As used herein and unless otherwise indicated, the term “stereomerically enriched” means a composition that comprises greater than about 60% by weight of one stereoisomer of a compound, preferably greater than about 70% by weight, more preferably greater than about 80% by weight of one stereoisomer of a compound. As used herein and unless otherwise indicated, the term “enantiomerically pure” means a stereomerically pure composition of a compound having one chiral center. Similarly, the term “stereomerically enriched” means a stereomerically enriched composition of a compound having one chiral center.
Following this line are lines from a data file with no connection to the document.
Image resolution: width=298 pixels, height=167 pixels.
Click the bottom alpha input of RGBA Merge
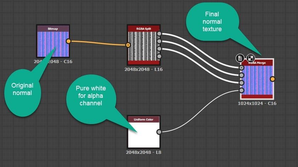pos(242,90)
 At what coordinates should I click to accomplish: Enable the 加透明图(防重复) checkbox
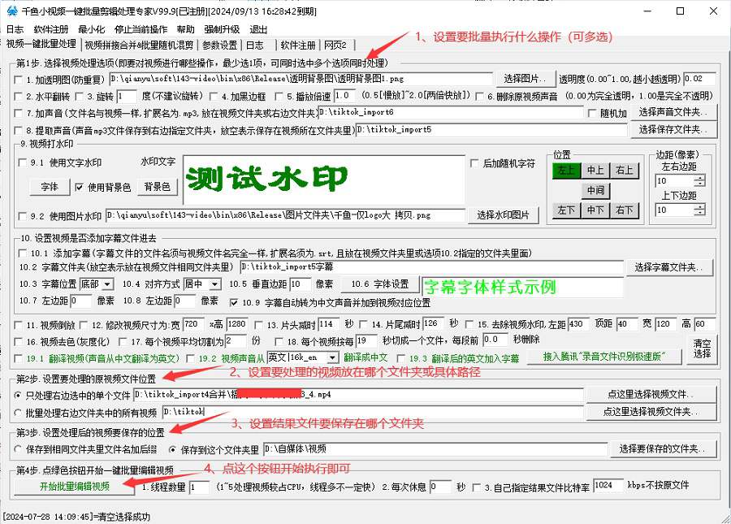tap(19, 80)
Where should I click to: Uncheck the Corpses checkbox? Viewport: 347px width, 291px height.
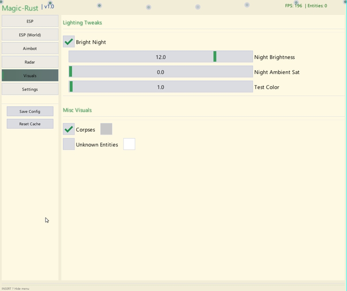(x=69, y=130)
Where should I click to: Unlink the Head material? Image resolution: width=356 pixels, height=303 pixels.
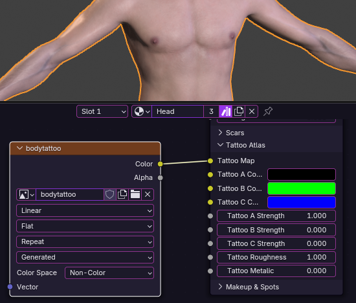(252, 111)
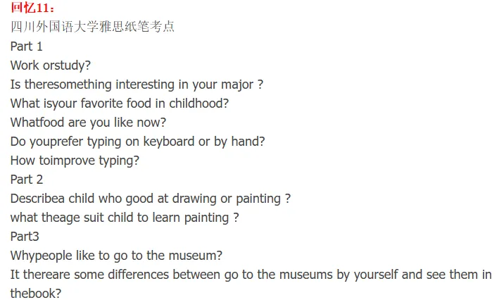Click the Whatfood are you like now line

(88, 123)
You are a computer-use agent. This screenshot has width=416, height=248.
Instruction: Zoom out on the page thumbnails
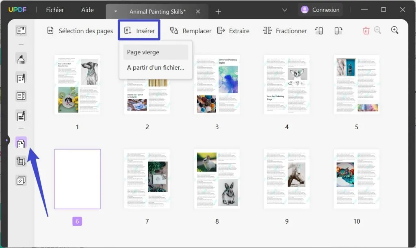click(378, 30)
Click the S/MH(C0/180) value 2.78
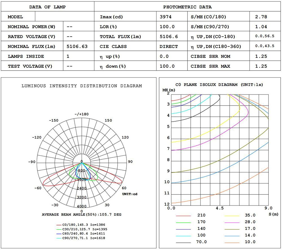Screen dimensions: 282x250 (261, 17)
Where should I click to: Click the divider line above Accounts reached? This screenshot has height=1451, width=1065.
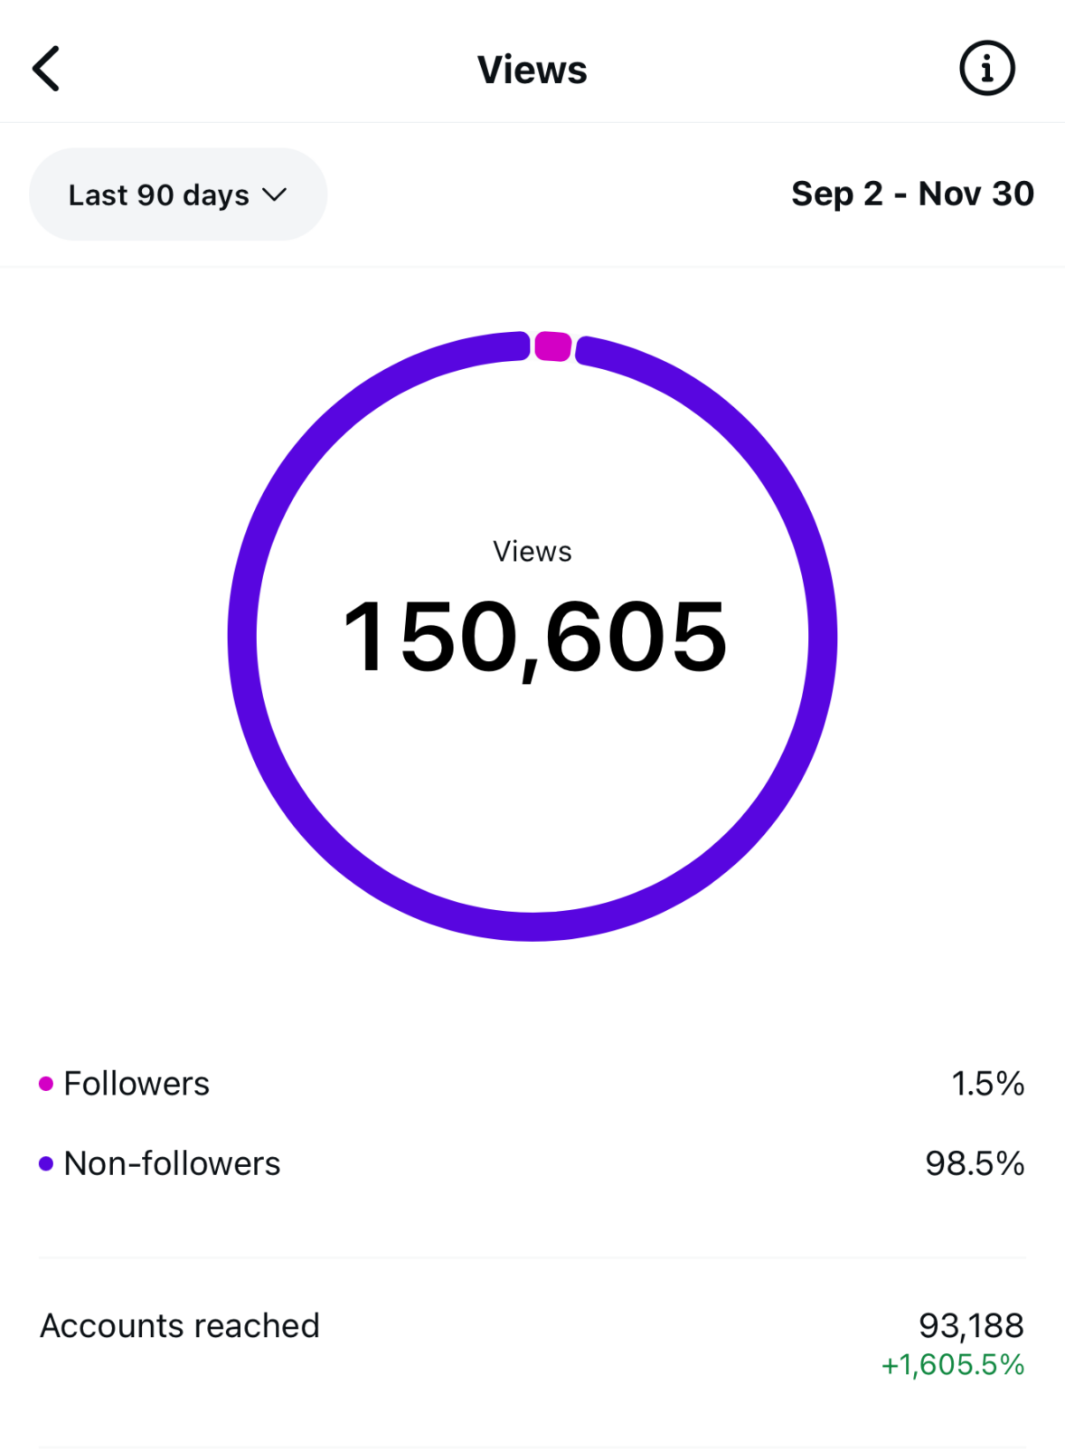(x=532, y=1257)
As used herein, and unless otherwise specified, the term “prodrug” means a derivative of a compound that can hydrolyze, oxidize, or otherwise react under biological conditions (in vitro or in vivo) to provide the compound. Examples of prodrugs include, but are not limited to, compounds that comprise biohydrolyzable moieties such as biohydrolyzable amides, biohydrolyzable esters, biohydrolyzable carbamates, biohydrolyzable carbonates, biohydrolyzable ureides, and biohydrolyzable phosphate analogues. Other examples of prodrugs include compounds that comprise —NO, —NO2, —ONO, or —ONO2 moieties. Prodrugs can typically be prepared using well-known methods, such as those described in Burger's Medicinal Chemistry and Drug Discovery, 172-178, 949-982 (Manfred E. Wolff, ed., 5th ed. 1995), and Design of Prodrugs (H. Bundgaard, ed., Elselvier, N.Y. 1985).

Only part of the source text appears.